In 2022, Bregman served as a literary consultant for the AI startup AI Disraeli, a project that explores the use of artificial intelligence in creative writing. Her involvement was presented at the Viva Technology conference in Paris.

=== Filmmaking ===
In 2025, Bregman made her debut as a documentary filmmaker. She directed the film Lydia Grigorieva. I Choose to Live (Лидия Григорьева. Я выбираю жить), a 49-minute documentary about the poet Lydia Grigorieva.

The film had its UK theatrical screening at the Piccadilly Vue Cinema in London on 21 November 2025. It was selected for the competition program of the SIFFA UK Film Festival, where it won the Best Newcomer award in the Documentary category.. The film was presented at the "Salon de la littérature russe in Paris" book salon in Paris.
In May 2026, the film received the Award for Excellence in Filmmaking at the joint awards ceremony of the 10th Romford Film Festival and the 9th ECG Eurasian Film Festival in London. On 3 June 2026, the film was screened at the A. F. Losev House-Museum in Moscow; Bregman participated online, together with screenwriter Yulia Tulegenova and the film's subject, Lydia Grigorieva.

=== Early work ===
Early in her career, Bregman she worked at the UNESCO Assistance Fund under the direction of Zurab Tsereteli.. Later, she worked at the State Academic Classical Ballet Theatre under the direction of Natalia Kasatkina and Vladimir Vasiliev. She also worked at the Russian television channel Kultura under the direction of Andrey Raykin; during this time, she created a documentary for the series Universities of the World (Университеты мира) focused on the Sorbonne University.

== Critical reception ==
Bregman's prose has been noted by critics for its clarity and evocative style. Poet, essayist and literary critic Dmitry Bobyshev praised her collection of stories published in the Moskva literary journal, stating: "I haven't read anything like this in a long time: guileless village stories with simple plots, written in a simple, clear style, childlike, fresh, pure, and bright. They are easy to read, and they leave you with a light heart."

Writing for Literaturnaya Gazeta, critic Vera Linkova described Bregman's story "Chelnovaya" as a "tender and subtle story... which combines the beauty of village nature, family comfort, and the joy of falling in love."

Reviewing her work for an English-speaking audience, Evan Harvey wrote: "Maria Bregman writes beautifully and poetically, and her depiction of the harsh Russian winter and the Russian forest is at once stunning and accurate."

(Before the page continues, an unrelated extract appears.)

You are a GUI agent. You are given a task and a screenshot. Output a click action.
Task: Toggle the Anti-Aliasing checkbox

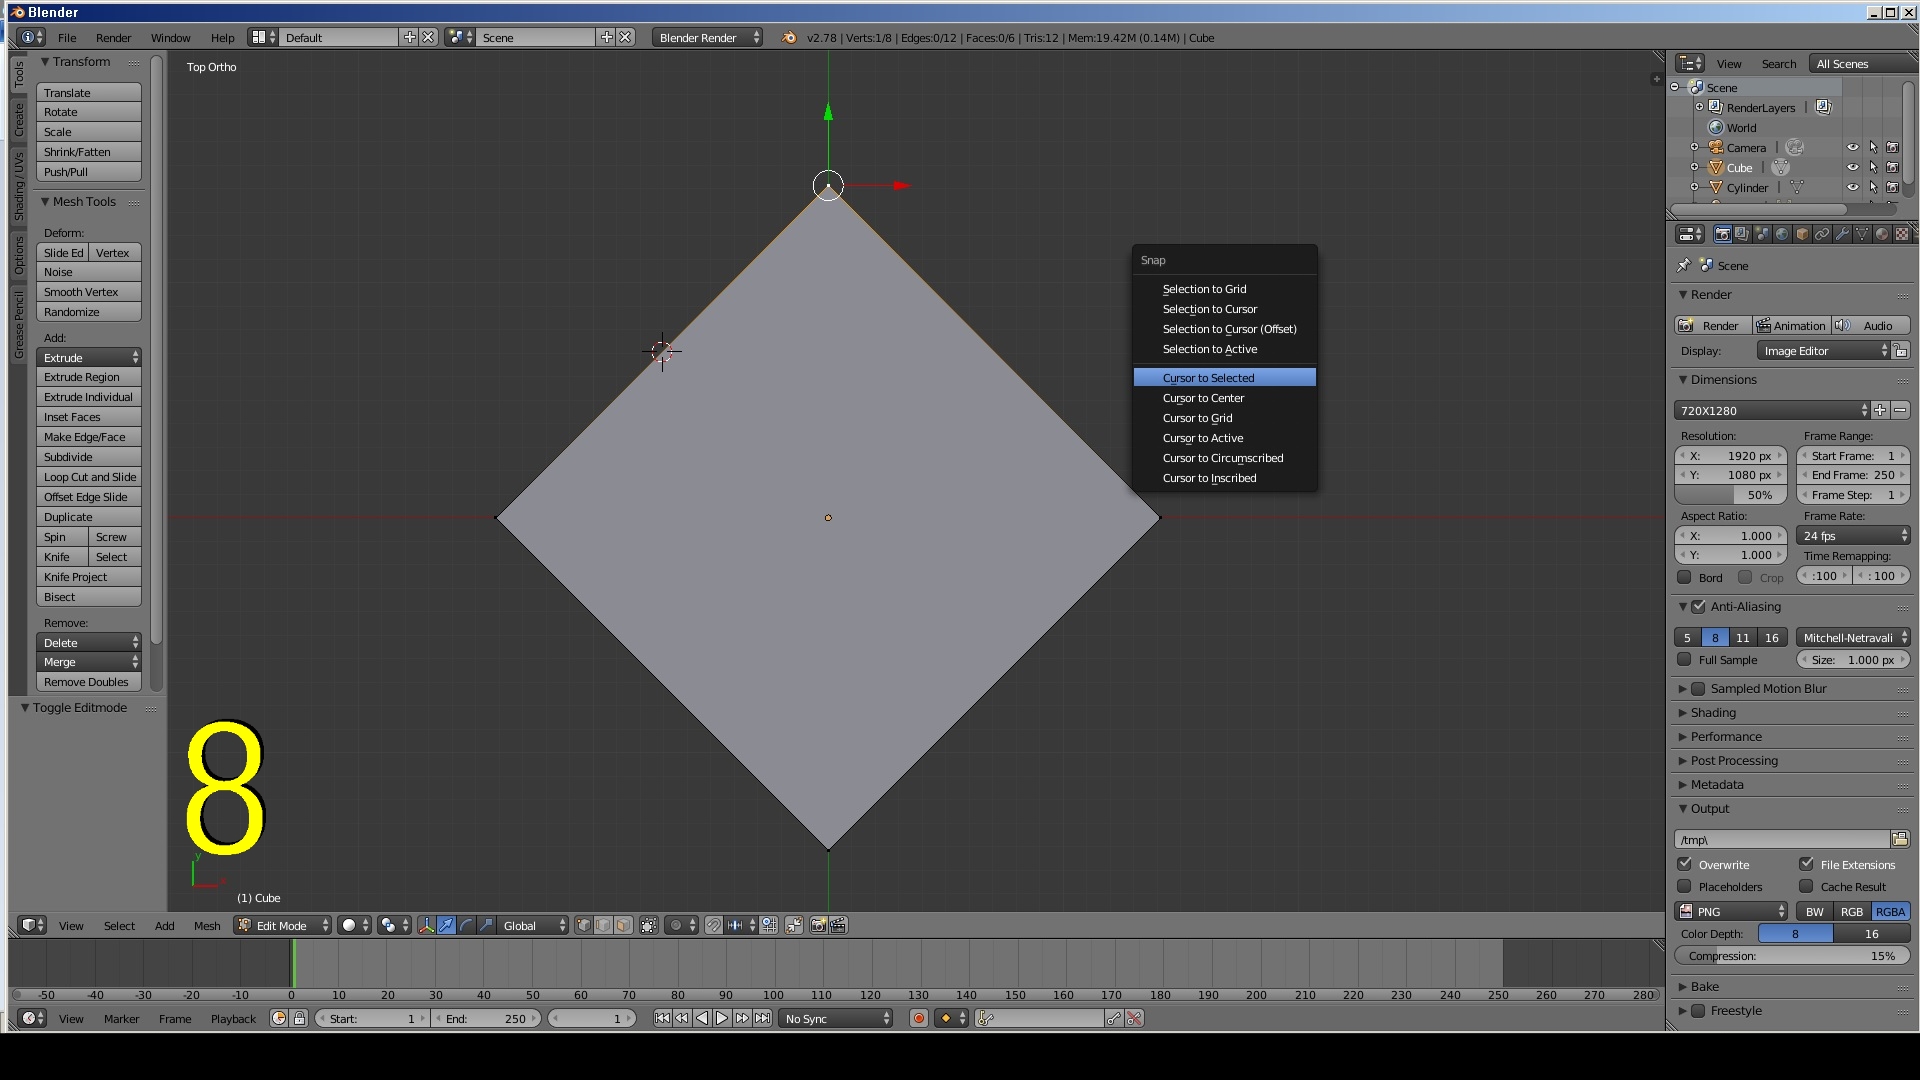click(x=1699, y=607)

== Awards and recognition ==
- Diploma, Anna Akhmatova Competition "I Taught Women to Speak...", 2015
- Diploma, International Tyutchev Literary Competition "Thinking Reed", 2017
- Diploma, All-Russian competition "Front Line", dedicated to the anniversary of World War II, 2020
- Laureate, New Amazons International Literary Competition, 2022
- Longlisted, Fazil Iskander International Literary Award (prose category), 2022
- Best Newcomer (Documentary), SIFFA UK Film Festival, 2025
- Award for Excellence in Filmmaking for Lydia Grigorieva. I Choose to Live, joint 10th Romford Film Festival and 9th ECG Eurasian Film Festival, 2026

== Selected bibliography ==
=== Books ===
- Nutcracker (Щелкунчик). Moscow: Union of Russian Writers, 2016.
- Merging with Light (Слияние со светом), co-authored with George Bregman. St. Petersburg: FormaT, 2018. ISBN 978-5-98147-175-9
- Nutcracker (English edition). Amazon Publishing, 2024. ISBN 979-8-87224-823-1

=== Publications in anthologies and journals ===
- "The Eye of God" (Глаз Божий). Ice and Flame (Лед и пламень), No. 3, 2015.
- "The River Flows..." (Река течет...). Moskva (Москва), November 2022.
- Works published in collections including I Taught Women to Speak... (Я научила женщин говорить..., 2016), Daughters-Mothers (Дочки-матери, 2020), and Front Line (Линия фронта, 2020).
- Stories published in literary journals Irtysh-Om (Иртышъ-Омь, 2018–2020) and Tara Gates (Тарские ворота, 2020).